El entrenamiento de fuerza para la salud.

Cuando nos paramos a pensar sobre el entrenamiento de fuerza a menudo imaginamos una personas muy grandes, con gran hipertrofia, realizando un gesto como una sentadilla con una carga alta. Y no estamos equivocados, esa persona que imaginamos está entrenando fuerza a una gran intensidad porque probablemente sea su deporte principal.

Sin embargo, el movimiento que realiza una persona mayor para levantarse de la cama no dista mucho de esa sentadilla que imaginábamos anteriormente. Incluso, dependiendo de la forma física, el nivel de intensidad que sienten los dos sujetos puede ser similar.

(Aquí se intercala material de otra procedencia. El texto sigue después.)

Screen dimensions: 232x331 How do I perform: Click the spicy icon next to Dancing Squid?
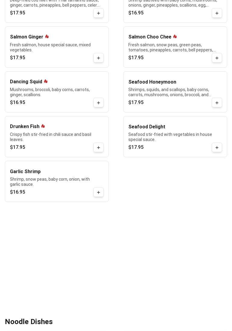[x=45, y=81]
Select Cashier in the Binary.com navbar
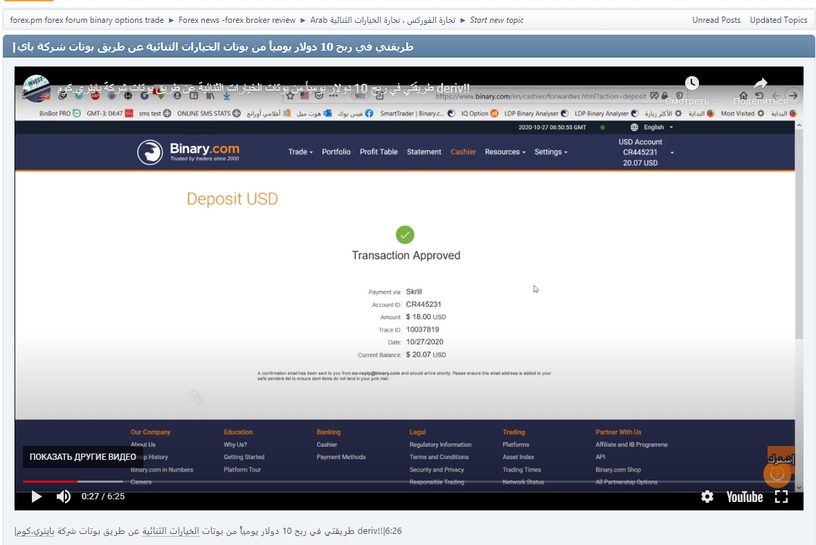The width and height of the screenshot is (816, 545). point(462,152)
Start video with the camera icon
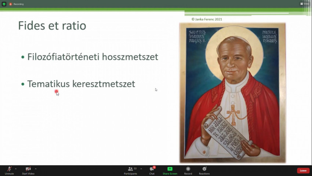The image size is (312, 176). pos(28,169)
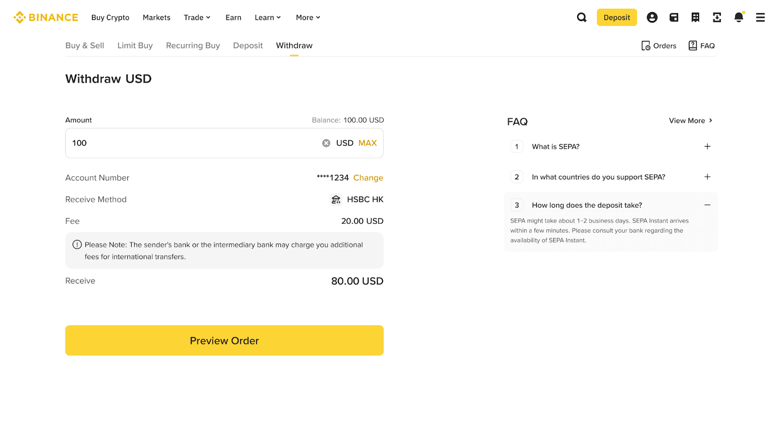This screenshot has width=780, height=440.
Task: Open the Learn dropdown menu
Action: coord(268,18)
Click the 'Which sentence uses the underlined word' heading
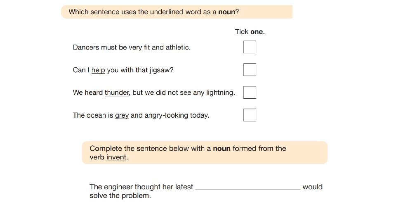The height and width of the screenshot is (223, 396). point(153,12)
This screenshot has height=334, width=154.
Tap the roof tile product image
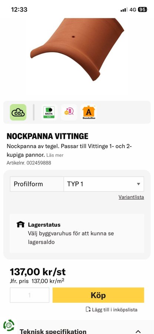tap(77, 49)
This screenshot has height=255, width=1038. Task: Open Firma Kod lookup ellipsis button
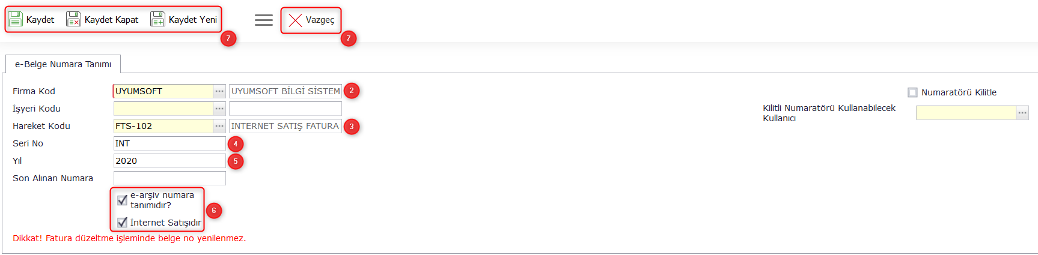219,91
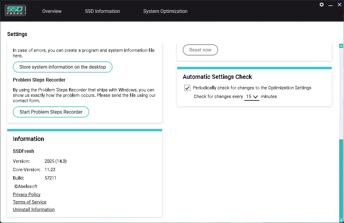
Task: Uncheck the periodic settings check checkbox
Action: click(187, 88)

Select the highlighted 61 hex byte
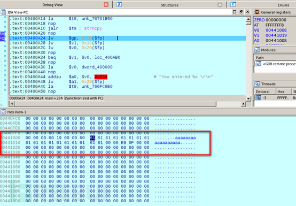(x=92, y=138)
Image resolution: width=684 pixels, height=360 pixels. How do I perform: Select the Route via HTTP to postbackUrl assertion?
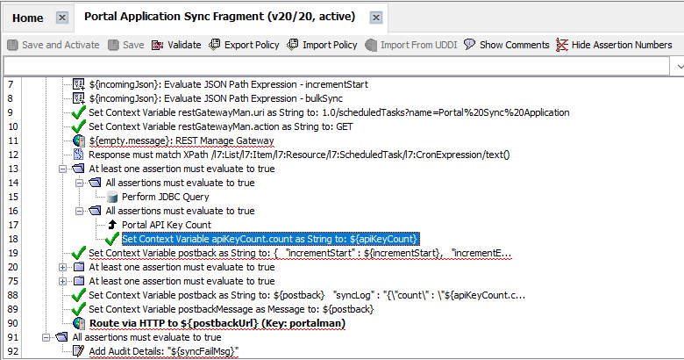[x=217, y=323]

El entrenamiento de fuerza para la salud es imprescindible si queremos llevar una vida activa, es el entrenamiento que nos prepara para tener una capacidad superior a las demandas de un día a día, y esto es clave para todas las personas.

El entrenamiento de fuerza está recomendado para todas las edades. Lejos quedan los mitos que nos hacían pensar que un niño iba a cortar su crecimiento por empezar a practicar deportes de fuerza. Aprender con una edad joven a realizar patrones de movimiento efectivos ayudará al desarrollo motor de la persona además de inculcar unos hábitos de movimiento que ayudarán a la salud global en el futuro.

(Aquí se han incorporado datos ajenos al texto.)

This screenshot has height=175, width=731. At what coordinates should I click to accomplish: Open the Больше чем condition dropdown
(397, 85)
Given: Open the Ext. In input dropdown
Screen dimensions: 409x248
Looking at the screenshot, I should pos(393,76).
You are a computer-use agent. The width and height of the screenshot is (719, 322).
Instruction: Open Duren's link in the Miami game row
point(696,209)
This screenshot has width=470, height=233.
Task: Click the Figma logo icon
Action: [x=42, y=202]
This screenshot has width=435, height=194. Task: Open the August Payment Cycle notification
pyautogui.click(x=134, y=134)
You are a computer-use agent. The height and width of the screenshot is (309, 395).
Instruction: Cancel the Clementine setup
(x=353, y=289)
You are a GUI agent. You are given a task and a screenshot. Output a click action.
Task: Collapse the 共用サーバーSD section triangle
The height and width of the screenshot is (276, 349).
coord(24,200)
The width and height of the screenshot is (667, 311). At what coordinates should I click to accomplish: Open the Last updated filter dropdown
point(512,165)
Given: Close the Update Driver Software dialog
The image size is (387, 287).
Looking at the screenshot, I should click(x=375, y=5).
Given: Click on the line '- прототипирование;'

Los grandes beneficios del entrenamiento de fuerza para la salud:

El entrenamiento de fuerza genera adaptaciones en el miocardio que implican mejoras en la frecuencia cardiaca y la respuesta del corazón.  Está demostrado que en personas mayores el entrenamiento de fuerza de 40%-60% de intensidad mejora la respuesta de la frecuencia cardiaca.

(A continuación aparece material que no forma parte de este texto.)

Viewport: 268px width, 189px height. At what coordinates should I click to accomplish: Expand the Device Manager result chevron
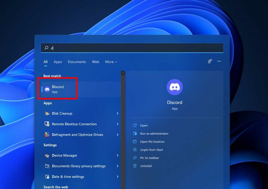tap(118, 155)
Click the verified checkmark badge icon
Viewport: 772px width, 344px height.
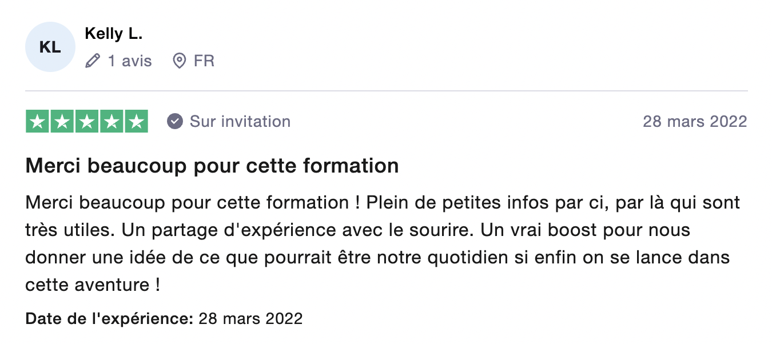(175, 122)
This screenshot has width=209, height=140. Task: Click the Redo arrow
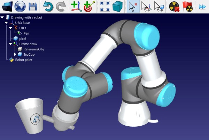click(x=61, y=6)
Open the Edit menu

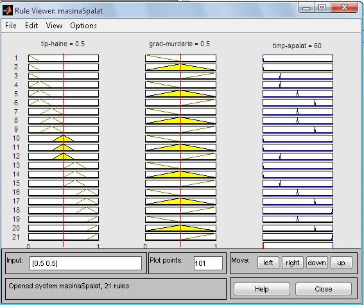31,26
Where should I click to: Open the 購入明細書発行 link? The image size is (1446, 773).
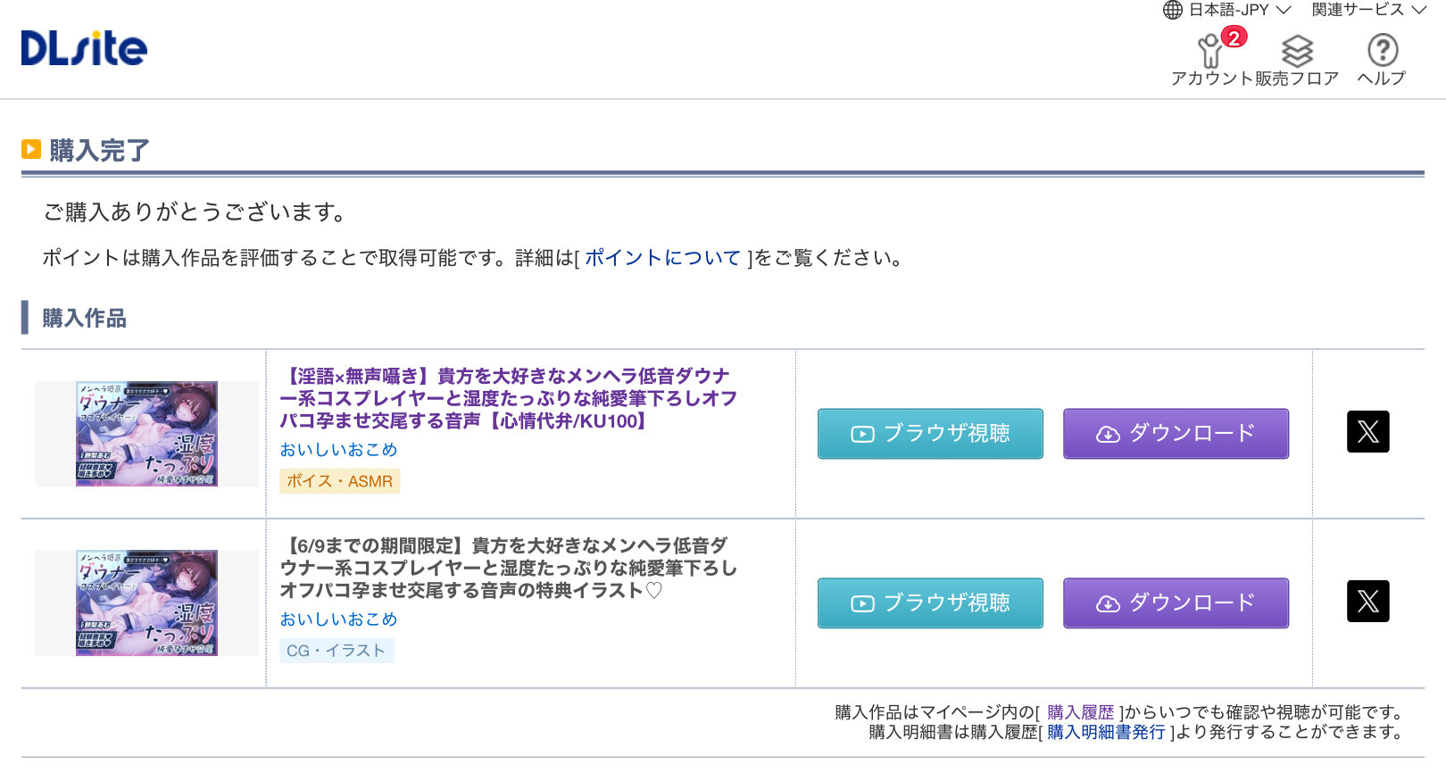(x=1106, y=732)
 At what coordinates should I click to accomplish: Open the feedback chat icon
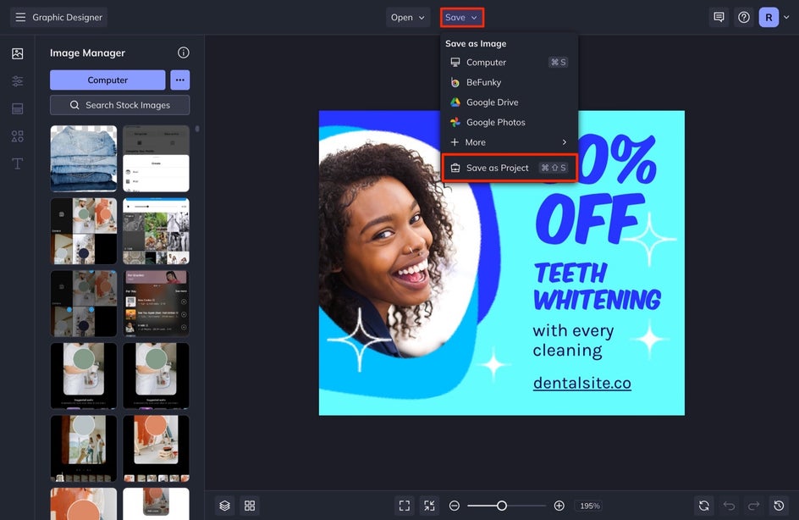pos(719,17)
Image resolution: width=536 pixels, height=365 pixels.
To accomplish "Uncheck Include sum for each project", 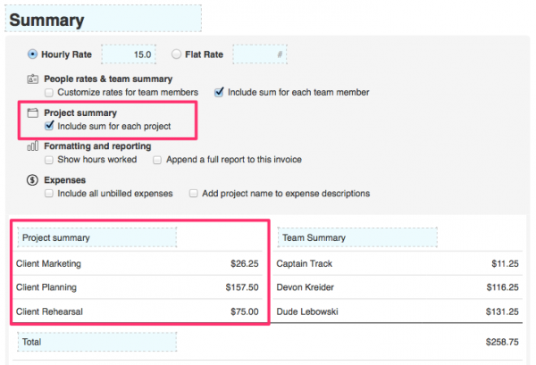I will pyautogui.click(x=49, y=126).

Recientemente el entrenamiento de fuerza se está incluyendo en el tratamiento con personas afectadas por la diabetes tipo 2 para controlar su enfermedad. Esto es así debido a que el entrenamiento mejora a la tolerancia a la glucosa y en la respuesta y sensibilidad de la insulina. En esta misma línea, los autores nos dicen que porcentajes de masa muscular más grandes sugieren unas mejores adaptaciones.

El entrenamiento de fuerza ha demostrado aumentar el metabolismo basal en personas jóvenes y ancianas, esto supone entre el 60 y el 75% del gasto energético diario de una persona.  Estos beneficios se traducen en una mejor oxidación de las grasas, factor que es muy importante en la lucha contra la obesidad. Gracias al entrenamiento conseguiremos mejoras en la composición corporal mejorando el porcentaje de masa magra.

Además, cuando una persona comienza a entrenar a menudo su interés por la salud global aumenta haciendo que sea más fácil mostrar cambios positivos en alimentación y en descanso, factores que son clave en la salud global de la persona.

Con la reciente pandemia mundial debido al Covid-19, los estudios más recientes apuntan que el índice de mortalidad está estrechamente ligado a la masa muscular de los individuos. La obesidad y un bajo porcentaje de masa muscular son factores de riesgo de mortalidad en pacientes.

Como podemos observar, el entrenamiento de fuerza trae numerosos beneficios para la salud, y si es supervisado por una persona cualificada, un control de cargas y una técnica correcta no debiera suponer ningún factor negativo.